Buku Prof. DR. KH. Said Agil Siradj, M.A (SAS) yang berjudul “Tasawuf Sebagai Kritik Sosial: Mengedepankan Islam Sebagai Inspirasi, Bukan Aspirasi” hingga hari ini masih menuai kontroversi. Dalam seminar “Solusi Dinamika Islam Kekinian di Indonesia dan Dunia”, Ahad (24/1) yang digelar di Pondok Pesantren Sidogiri, klarifikasi buku tersebut terungkap.
Dalam sesi tanya jawab, Ust. Idrus Ramli, Dewan Pakar Annajah Center Sidogiri (ACS) mengatakan, pada tahun 2009 ia pernah tabayun kepada Kiai Said menjelang Muktamar NU di Makassar mengenai buku-buku kontroversialnya. “Waktu itu Kiai Said mengakui,” ujar Idrus Ramli. Ternyata, pada tahun 2012 SAS Foundation bekerjasama dengan LTN PBNU menerbitkan buku lagi dengan judul “Tasawuf Sebagai Kritik Sosial: Mengedepankan Islam sebagai Inspirasi, Bukan Aspirasi”.
Dalam buku tersebut pada halaman 84 terdapat pernyataan Kiai Said bahwa Syiah, Muktazilah, Asy’ariyyah dan Maturidiyah adalah Ahlusunah. Bahkan Syiah dianggap tidak sesat dan termasuk Ahlusunah. Padahal Hadratussyekh KH. Hasyim Asy’ari dalam banyak bukunya mengatakan bahwa Syiah termasuk aliran sesat.
Dalam buku yang sama Kiai Said mengatakan, percaya kepada patung dan barhala itu merupakan hakikat keimanan. Padahal kata Habib Abu Bakar al-Adni bin Ali al-Masyhur (Ulama terkemuka Timur Tengah, Yaman) yang juga narasumber dalam acara tersebut memapaparkan, hakikat keimanan adalah apa yang ditanyakan Malaikat Jibril kepada Nabi Muhammad mengenai iman itu sendiri.

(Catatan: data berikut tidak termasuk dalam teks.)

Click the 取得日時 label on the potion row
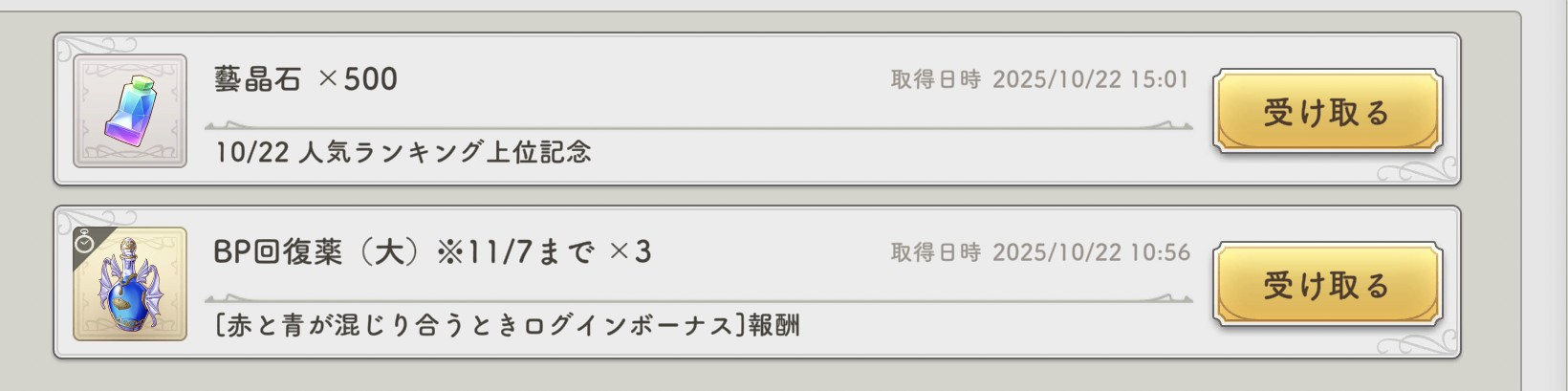This screenshot has height=391, width=1568. 935,252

“Apakah ini disebut membenarkan semua agama? Kalau ini termasuk membenarkan semua agama, maka na’ûdzubillâhh. Kitab fiqh dan turats mengatakan, membenarkan semua agama itu termasuk ajaran yang menyimpang yang pelakunya dianggap keluar dari Islam,” kata Idrus Ramli.
Selain itu, lanjutnya, buku ini juga menafikan ukhuwah islamiyah karena yang penting tulis Kiai Said adalah persaudaraan antar umat beriman; Islam, Konghucu, Buddah, dsb. Sedangkan ukhuwah islamiyah dikatakan tidak ada dalam al-Quran.

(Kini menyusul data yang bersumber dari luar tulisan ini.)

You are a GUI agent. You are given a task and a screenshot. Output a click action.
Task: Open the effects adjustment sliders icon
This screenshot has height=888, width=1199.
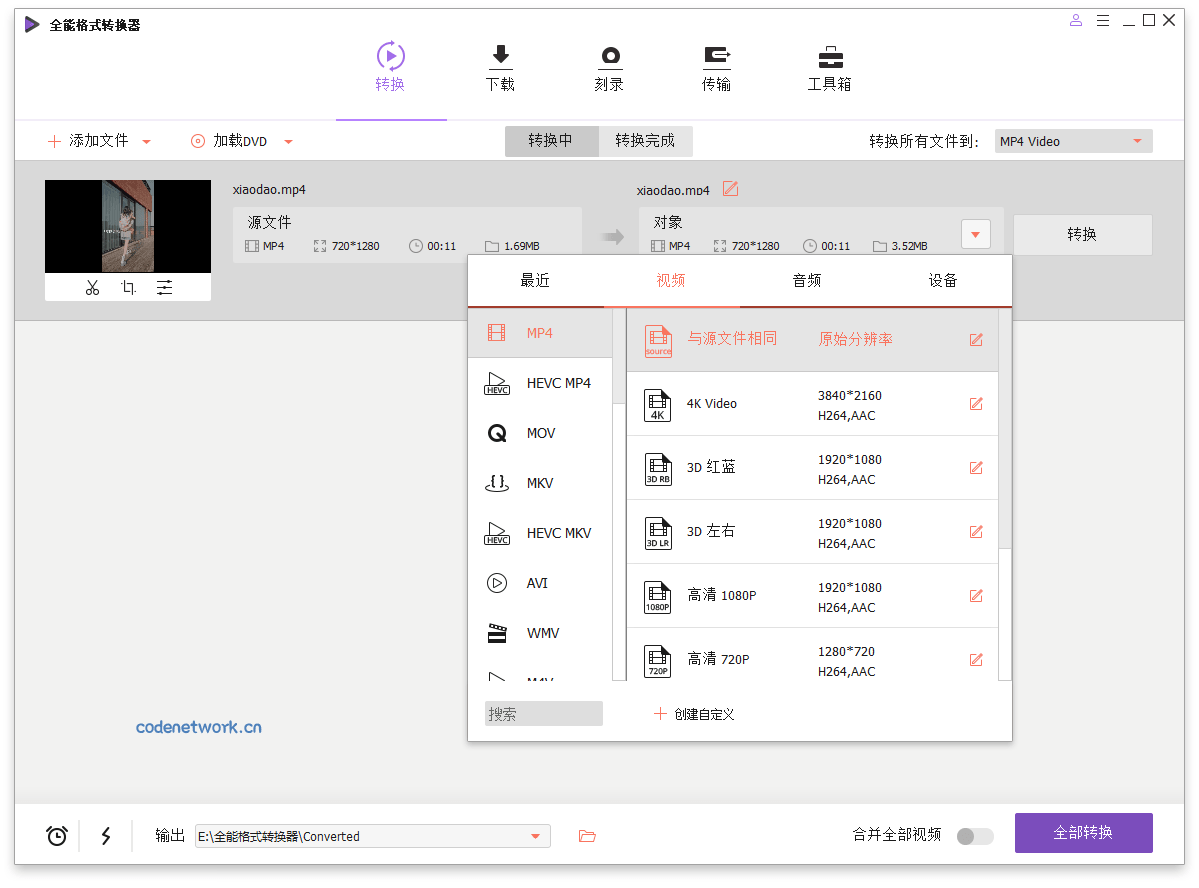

Menurut SAS al-Quran dan kitab-kitab hadis tidak menyinggung ukhuwah islamiyah. “Kitab Sullam Taufiq menegaskan, Orang yang mentiadakan apa yang ada dalam al-Quran termasuk kategori murtad,” tegas Idrus Ramli.
Nah ini termasuk apa dalam buku yang diterbitkan oleh LPN PBNU yang isinya mengandung hal-hal semacam itu? Mengapa diterbitkan? Dan Kiai Said mengatakan itu tulisan Antum. Katanya mau direvisi. Sepertinya tidak sempat direvisi. Setelah itu terbit lagi, dan apakah selanjutnya akan diterbitkan buku yang lebih heboh lagi?
Kiai Said merespon pertanyaan Idrus Ramli dan menanggapinya. Ia mengatakan, pernyataan semua agama itu sama sekali bukan pernyataannya. “Itu saya lagi ngutip pendapat Ibnu Arabi,” komennya.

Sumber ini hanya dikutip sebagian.